• _Task directions_
Retrieve each line that contains the word "computer" from the entries below.

• _Entries provided_
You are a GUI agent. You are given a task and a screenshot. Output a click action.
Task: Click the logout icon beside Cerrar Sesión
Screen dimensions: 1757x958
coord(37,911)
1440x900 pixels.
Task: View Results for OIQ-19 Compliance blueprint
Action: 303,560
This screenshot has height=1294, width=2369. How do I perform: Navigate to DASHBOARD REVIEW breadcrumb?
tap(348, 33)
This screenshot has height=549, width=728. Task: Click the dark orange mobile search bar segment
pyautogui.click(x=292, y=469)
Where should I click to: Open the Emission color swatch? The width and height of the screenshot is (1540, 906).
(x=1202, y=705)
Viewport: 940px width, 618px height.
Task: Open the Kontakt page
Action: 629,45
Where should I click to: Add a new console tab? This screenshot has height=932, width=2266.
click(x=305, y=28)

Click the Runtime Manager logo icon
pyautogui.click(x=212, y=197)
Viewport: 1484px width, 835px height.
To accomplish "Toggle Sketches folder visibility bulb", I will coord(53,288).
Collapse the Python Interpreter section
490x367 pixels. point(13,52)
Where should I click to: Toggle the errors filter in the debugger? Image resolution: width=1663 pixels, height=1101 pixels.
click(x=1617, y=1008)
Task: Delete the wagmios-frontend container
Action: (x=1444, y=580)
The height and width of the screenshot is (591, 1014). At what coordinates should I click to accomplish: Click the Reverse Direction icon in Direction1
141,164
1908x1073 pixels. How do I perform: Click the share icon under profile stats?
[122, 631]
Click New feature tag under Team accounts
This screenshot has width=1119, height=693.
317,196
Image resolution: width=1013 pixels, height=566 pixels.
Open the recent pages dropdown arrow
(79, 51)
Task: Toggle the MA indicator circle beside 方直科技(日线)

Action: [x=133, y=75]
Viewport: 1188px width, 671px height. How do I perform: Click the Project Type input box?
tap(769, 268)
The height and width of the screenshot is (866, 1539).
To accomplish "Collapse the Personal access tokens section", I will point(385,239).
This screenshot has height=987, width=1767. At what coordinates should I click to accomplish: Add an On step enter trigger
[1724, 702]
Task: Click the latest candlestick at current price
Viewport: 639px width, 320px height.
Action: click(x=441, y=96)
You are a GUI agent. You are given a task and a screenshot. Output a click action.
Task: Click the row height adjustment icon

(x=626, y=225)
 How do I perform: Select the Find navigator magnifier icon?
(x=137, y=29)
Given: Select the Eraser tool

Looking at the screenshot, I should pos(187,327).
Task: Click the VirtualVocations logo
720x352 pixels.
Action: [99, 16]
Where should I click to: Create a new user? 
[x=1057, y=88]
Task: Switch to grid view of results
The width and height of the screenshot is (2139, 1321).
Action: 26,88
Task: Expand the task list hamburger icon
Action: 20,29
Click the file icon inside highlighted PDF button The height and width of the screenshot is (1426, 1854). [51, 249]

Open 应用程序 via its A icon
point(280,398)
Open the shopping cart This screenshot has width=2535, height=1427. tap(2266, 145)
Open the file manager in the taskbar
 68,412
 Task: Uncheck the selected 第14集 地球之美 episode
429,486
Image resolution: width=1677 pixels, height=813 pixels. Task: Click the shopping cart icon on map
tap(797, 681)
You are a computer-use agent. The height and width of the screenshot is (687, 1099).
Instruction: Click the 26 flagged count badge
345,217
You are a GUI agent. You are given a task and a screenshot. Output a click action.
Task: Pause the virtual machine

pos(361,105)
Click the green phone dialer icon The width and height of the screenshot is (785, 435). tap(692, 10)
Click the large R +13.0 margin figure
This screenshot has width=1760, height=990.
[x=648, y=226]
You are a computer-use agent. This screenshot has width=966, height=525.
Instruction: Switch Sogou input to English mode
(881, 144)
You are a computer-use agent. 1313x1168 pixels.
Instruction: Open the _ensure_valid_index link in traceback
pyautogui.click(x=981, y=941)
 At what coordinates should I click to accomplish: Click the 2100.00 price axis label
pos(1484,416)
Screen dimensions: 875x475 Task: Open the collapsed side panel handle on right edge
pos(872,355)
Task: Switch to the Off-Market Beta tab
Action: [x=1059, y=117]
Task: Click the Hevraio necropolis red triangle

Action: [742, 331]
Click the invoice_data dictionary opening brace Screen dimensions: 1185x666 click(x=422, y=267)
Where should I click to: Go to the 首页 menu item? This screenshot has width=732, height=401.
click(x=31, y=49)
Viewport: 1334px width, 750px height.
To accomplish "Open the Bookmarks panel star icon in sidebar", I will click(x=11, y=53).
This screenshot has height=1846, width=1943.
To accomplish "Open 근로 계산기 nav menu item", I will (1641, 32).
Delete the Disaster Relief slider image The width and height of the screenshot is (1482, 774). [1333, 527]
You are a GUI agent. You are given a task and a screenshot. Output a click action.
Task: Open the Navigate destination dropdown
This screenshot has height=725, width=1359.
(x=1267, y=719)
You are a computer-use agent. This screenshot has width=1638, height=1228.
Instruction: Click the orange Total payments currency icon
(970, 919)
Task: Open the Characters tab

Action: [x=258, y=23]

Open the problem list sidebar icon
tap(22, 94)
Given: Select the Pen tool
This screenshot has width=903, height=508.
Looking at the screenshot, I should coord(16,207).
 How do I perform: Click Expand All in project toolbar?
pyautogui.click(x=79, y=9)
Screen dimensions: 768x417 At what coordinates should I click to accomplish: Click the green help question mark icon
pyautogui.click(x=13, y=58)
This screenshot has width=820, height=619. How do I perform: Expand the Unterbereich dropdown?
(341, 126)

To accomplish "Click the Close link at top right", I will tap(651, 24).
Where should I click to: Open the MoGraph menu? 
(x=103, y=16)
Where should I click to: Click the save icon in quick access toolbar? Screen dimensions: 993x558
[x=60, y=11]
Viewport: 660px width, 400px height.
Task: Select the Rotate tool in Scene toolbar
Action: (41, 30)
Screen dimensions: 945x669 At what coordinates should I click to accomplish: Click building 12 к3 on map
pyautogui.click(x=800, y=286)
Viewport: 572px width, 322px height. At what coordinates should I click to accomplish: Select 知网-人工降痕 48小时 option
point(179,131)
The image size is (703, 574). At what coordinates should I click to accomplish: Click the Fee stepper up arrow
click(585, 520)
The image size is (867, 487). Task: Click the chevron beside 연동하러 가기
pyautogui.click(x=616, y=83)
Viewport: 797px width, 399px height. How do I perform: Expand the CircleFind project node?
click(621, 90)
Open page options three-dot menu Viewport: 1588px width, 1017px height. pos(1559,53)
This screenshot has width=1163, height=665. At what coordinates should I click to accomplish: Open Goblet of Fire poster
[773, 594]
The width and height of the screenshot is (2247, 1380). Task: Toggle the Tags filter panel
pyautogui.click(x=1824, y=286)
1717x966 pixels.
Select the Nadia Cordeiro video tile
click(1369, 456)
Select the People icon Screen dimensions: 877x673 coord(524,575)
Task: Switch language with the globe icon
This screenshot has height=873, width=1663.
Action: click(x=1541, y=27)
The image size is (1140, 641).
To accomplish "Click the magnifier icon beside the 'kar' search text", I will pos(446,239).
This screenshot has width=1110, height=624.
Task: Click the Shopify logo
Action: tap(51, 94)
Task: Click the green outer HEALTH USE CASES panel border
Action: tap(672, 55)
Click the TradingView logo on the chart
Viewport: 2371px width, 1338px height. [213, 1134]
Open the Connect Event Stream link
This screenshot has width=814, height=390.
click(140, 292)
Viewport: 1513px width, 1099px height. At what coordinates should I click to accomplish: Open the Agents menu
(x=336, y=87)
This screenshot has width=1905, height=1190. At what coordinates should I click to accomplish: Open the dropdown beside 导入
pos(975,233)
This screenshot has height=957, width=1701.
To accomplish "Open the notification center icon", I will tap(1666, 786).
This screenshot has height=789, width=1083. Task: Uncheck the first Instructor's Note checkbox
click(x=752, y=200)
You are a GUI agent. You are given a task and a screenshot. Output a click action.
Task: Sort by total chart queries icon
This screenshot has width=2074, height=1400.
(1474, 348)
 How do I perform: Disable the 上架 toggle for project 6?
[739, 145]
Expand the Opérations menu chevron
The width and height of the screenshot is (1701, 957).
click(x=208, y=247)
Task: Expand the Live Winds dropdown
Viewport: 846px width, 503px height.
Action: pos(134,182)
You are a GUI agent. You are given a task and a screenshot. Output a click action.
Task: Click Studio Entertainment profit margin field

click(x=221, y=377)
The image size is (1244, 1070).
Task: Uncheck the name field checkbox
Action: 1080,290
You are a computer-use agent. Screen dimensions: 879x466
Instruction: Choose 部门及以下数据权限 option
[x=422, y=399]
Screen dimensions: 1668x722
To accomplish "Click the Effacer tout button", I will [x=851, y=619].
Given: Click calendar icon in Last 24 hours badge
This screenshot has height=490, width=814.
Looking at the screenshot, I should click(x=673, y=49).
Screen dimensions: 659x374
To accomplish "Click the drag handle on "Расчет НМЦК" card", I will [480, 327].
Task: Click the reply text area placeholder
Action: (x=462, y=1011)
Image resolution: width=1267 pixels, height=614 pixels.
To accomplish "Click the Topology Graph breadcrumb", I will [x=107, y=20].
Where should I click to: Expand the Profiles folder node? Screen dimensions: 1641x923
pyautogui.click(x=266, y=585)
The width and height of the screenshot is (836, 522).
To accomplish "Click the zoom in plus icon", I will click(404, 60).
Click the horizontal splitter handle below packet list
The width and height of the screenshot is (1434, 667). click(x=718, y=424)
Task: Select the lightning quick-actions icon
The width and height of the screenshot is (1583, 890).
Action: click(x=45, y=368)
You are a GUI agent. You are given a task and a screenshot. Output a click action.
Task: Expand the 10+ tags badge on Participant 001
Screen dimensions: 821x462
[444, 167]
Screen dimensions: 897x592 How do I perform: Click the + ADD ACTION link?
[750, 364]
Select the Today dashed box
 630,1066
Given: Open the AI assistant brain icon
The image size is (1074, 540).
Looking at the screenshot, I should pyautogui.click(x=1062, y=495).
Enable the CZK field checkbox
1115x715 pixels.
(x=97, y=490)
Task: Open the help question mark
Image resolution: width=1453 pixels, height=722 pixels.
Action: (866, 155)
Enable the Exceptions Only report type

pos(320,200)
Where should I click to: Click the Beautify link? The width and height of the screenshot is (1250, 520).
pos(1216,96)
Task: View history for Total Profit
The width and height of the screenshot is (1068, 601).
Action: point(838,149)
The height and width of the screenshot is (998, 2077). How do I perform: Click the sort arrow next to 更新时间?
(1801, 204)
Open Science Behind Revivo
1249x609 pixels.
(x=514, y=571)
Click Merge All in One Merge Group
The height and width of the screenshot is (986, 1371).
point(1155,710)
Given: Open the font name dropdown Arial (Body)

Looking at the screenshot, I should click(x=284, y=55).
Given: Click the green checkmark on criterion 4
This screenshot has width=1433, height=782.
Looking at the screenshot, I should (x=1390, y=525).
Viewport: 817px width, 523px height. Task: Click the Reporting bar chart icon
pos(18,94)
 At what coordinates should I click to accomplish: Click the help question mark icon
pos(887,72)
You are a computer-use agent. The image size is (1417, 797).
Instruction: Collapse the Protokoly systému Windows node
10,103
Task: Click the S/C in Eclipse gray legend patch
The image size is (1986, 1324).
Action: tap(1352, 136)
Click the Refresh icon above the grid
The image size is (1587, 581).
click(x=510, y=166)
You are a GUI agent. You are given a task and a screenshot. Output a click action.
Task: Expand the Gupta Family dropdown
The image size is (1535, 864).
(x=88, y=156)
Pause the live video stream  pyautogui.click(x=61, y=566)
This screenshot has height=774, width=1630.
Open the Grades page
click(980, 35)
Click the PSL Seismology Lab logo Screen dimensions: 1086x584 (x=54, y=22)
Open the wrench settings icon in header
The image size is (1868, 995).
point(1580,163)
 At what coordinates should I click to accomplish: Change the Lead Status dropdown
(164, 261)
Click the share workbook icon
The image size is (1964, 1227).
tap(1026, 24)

• _Exercise result_
You are a computer-use agent. The height and width of the screenshot is (687, 1099).
You are a computer-use agent. This screenshot has width=966, height=525.
You are a computer-use agent. 1313x1168 pixels.
You are a computer-use agent. This screenshot has width=1638, height=1228.
You are a computer-use agent. Screen dimensions: 879x466
You are a computer-use agent. The image size is (1417, 797).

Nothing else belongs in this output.